Funny, but I always thought that was up to creditors. Or, if it's a bank, perhaps the FDIC.

But some shadowy federal government panel?

What happened to bankruptcy as the normal process for those companies which get into too much financial trouble?

Ryan opined that this bill will abet "crony capitalism." That is, large, bloated financial service firms will make use of the revolving door between industry and government to insulate themselves from failure and buy government accommodation. The smaller banks, Ryan noted, will be hurt because they have to play by the rules without such connections.

You can bet that nowhere in this legislation did Frank allow his own culpability in driving Fannie Mae and Freddie Mac to securitize more questionable mortgage loans to be addressed and, for the future, prevented.

Instead, we will have a bewildering new set of rules for credit provision. Some will put onerous new demands on companies that simply want, as a by-product of their main business, to allow customers to buy using credit.

As Ryan indicated, by using health care as the big distraction, the Congressional Democrats are stealthily redesigning yet another sector of the US economy.

Monday, December 14, 2009

How The Media Lies About Glenn Beck

Barbara Walters selected Glenn Beck for one of her 10 most fascinating people of 2009. Here's the clip from her program last week.

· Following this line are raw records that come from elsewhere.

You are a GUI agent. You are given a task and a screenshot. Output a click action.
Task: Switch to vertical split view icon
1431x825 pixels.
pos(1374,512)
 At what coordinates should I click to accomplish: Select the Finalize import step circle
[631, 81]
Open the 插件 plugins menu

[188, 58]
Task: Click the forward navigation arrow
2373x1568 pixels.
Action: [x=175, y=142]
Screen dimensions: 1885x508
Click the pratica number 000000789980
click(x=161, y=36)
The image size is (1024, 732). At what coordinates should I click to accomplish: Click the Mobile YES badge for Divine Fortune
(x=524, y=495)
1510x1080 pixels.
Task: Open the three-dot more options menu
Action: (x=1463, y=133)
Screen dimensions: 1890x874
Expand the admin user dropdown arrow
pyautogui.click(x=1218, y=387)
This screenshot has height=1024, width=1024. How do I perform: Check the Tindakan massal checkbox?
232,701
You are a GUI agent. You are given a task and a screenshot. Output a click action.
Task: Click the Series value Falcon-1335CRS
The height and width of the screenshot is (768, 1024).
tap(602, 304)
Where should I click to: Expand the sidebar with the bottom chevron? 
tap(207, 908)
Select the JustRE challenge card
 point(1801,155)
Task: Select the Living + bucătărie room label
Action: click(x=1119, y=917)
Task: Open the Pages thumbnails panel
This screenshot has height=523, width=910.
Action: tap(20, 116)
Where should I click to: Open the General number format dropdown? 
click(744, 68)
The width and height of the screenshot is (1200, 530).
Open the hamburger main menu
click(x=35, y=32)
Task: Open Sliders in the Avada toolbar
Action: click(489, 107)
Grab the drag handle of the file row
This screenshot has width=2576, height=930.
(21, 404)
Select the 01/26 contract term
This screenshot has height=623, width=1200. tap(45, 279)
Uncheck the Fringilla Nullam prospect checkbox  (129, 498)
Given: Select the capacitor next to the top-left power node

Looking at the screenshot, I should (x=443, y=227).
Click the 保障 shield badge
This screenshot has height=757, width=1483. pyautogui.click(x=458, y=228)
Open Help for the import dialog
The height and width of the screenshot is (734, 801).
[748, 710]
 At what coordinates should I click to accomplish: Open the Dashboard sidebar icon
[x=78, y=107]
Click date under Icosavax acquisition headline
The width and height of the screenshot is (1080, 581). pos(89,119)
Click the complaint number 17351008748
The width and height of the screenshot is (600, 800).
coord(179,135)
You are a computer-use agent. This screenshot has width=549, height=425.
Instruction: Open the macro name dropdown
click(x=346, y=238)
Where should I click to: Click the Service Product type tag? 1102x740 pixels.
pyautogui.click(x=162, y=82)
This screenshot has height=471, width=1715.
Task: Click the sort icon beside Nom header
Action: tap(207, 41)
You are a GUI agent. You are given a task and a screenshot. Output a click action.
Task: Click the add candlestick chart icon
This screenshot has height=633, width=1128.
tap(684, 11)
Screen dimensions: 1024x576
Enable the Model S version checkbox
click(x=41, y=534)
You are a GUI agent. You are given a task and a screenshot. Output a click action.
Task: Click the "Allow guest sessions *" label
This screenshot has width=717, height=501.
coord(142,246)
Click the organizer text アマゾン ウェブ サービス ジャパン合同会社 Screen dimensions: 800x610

Beck noted on a program later in the week that even Walters wrongly accused him of inciting violence. See for yourself.

See her at 4:20 in the clip say, in a slightly shocked voice,

"Glenn Beck is somebody who incites people to violence?"

In that later program, Beck implored anyone to provide evidence that he ever incited anyone to violence.

No one, to my knowledge, has done so yet.

Certainly Walters had no evidence. So much for unbiased, responsible major media coverage, eh?